Her uncompromising appearance on the BBC Today programme showed she could hold the line under fire; it sounded as if the Thatcher era had been born again, as though 'gunboat' diplomacy had been adopted by the Department of Social Security to see off the whingers.

Miss Widdecombe, the Parliamentary Under-Secretary for Social Security, appeared to be speaking the same language as Michael Portillo, the Chief Secretary to the Treasury, who had told MPs that those in need would be protected against the effect on the Retail Price Index and nothing more. 'Why is it special? There is a rise in prices and that rise in prices will be reflected in the RPI and that itself is the basis for our ordinary uprating . . . I don't think something has happened which is so out of the ordinary that we in social security do not have the ordinary means of addressing it,' Miss Widdecombe said.

But, at 1pm, the line had changed again. Peter Lilley, the Secretary of State for Social Security, made it clear additional help would be given.

Colleagues say Miss Widdecombe is a no-nonsense minister, bustling, business-like and a believer in Thatcherite supply side economics. 'But she isn't hard-hearted - far from it,' one Whitehall insider said. 'She's very bright. In fact, there's a good mix between Ann and Peter on the right of the party, and Nick Scott (Minister of State) and Alistair Burt (Under-Secretary) on the left.
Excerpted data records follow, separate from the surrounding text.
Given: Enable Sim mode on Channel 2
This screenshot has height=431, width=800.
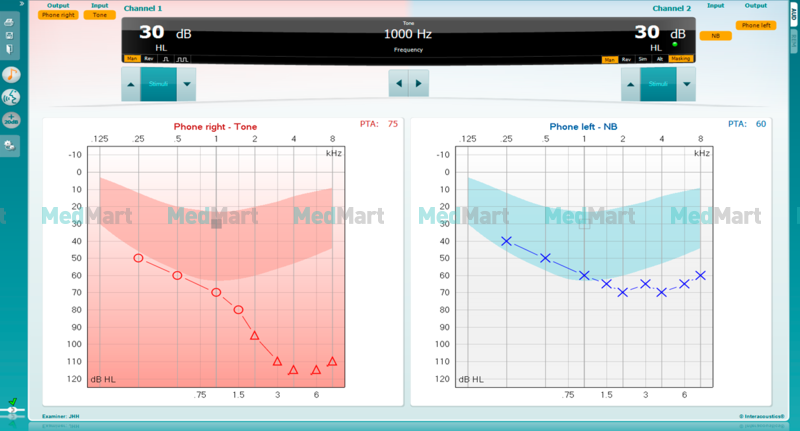Looking at the screenshot, I should pos(643,59).
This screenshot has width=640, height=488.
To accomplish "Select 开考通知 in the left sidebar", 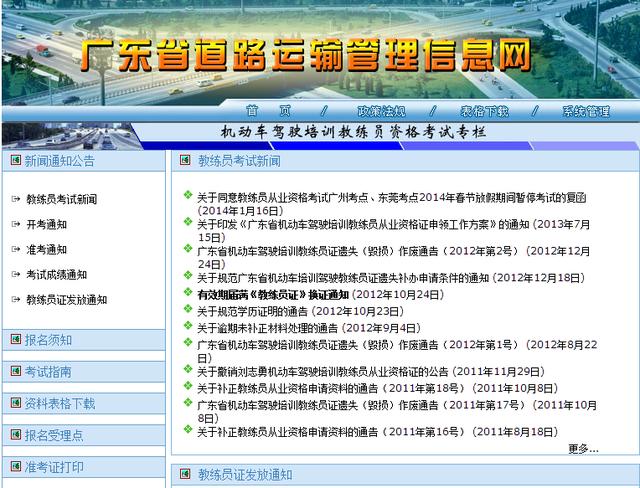I will [46, 225].
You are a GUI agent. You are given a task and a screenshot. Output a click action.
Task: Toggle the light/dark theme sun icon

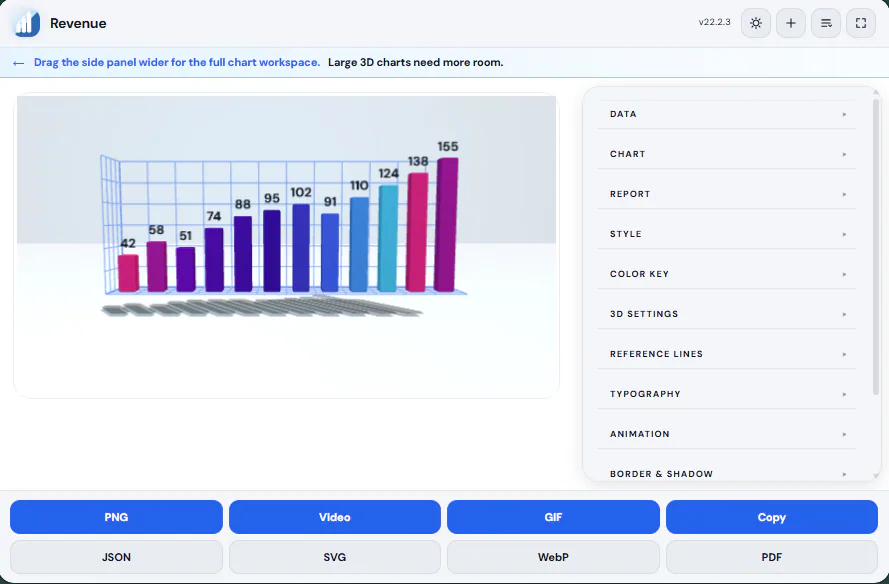pyautogui.click(x=756, y=23)
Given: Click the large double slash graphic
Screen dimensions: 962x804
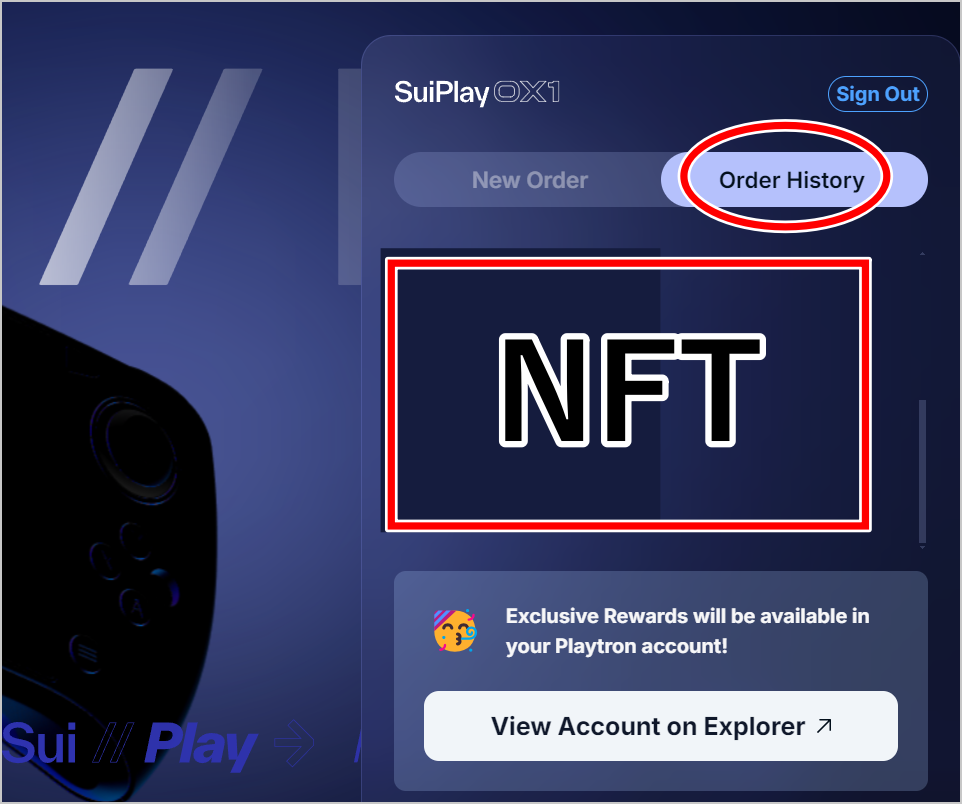Looking at the screenshot, I should [x=152, y=177].
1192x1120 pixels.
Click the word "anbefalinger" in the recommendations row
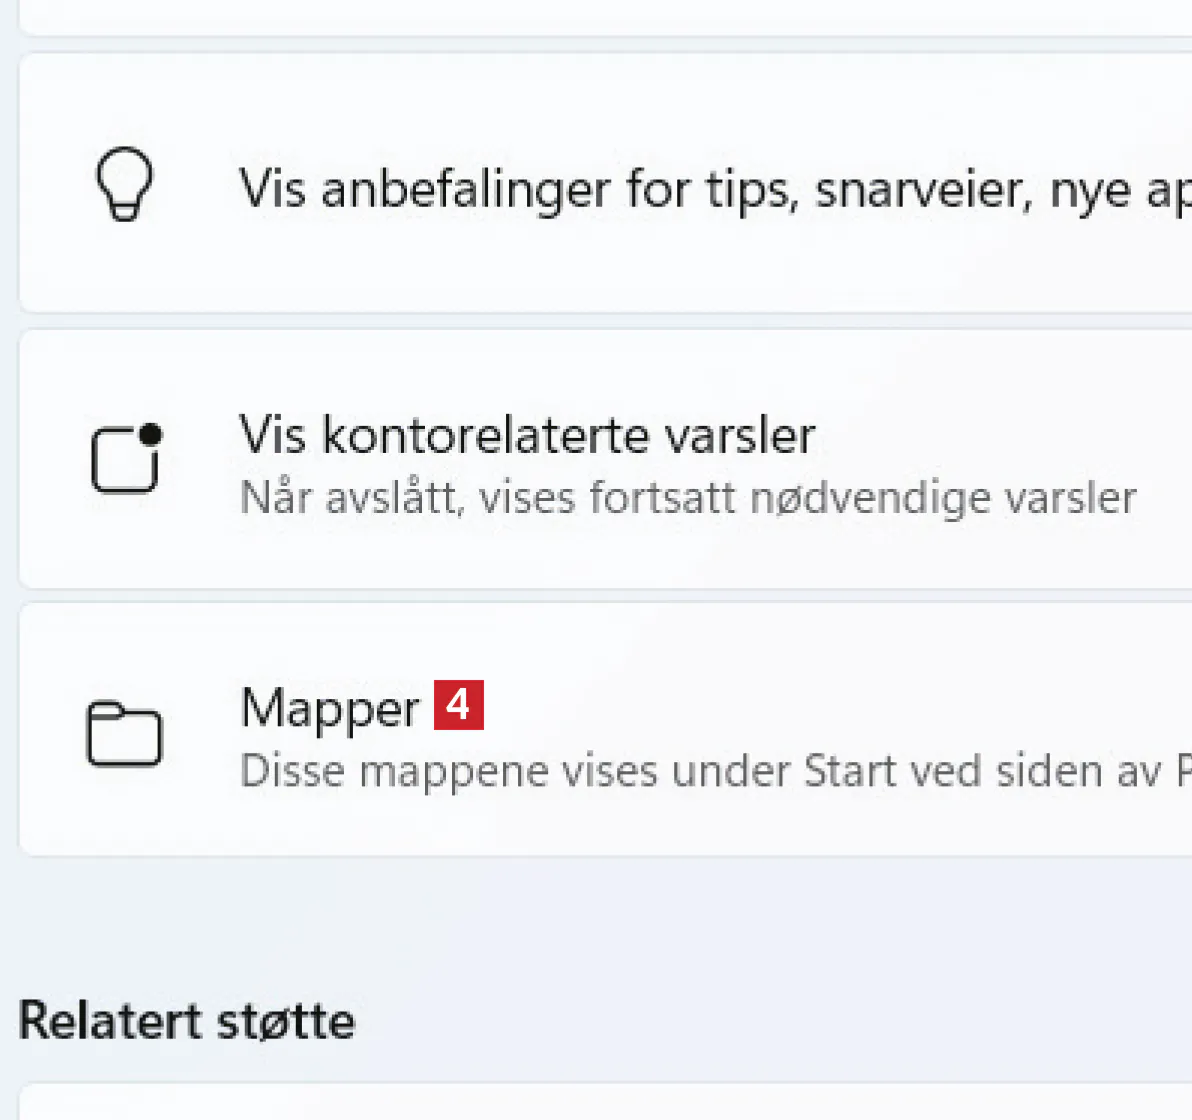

They all get on very well.'

Miss Widdecombe, 45, elected for Maidstone in 1987, was a backbench fighter for the Society for the Protection of the Unborn Child, which has campaigned for tighter abortion laws, and a member of the Church of England until she announced she was leaving over the ordination of women. She is observing Lent by abstaining from morning coffee.

Educated at Oxford, the daughter of a former defence chief, Miss Widdecombe includes researching Charles II's escape among her recreations. Yesterday, after her radio appearance, the Cabinet agreed its own escape route.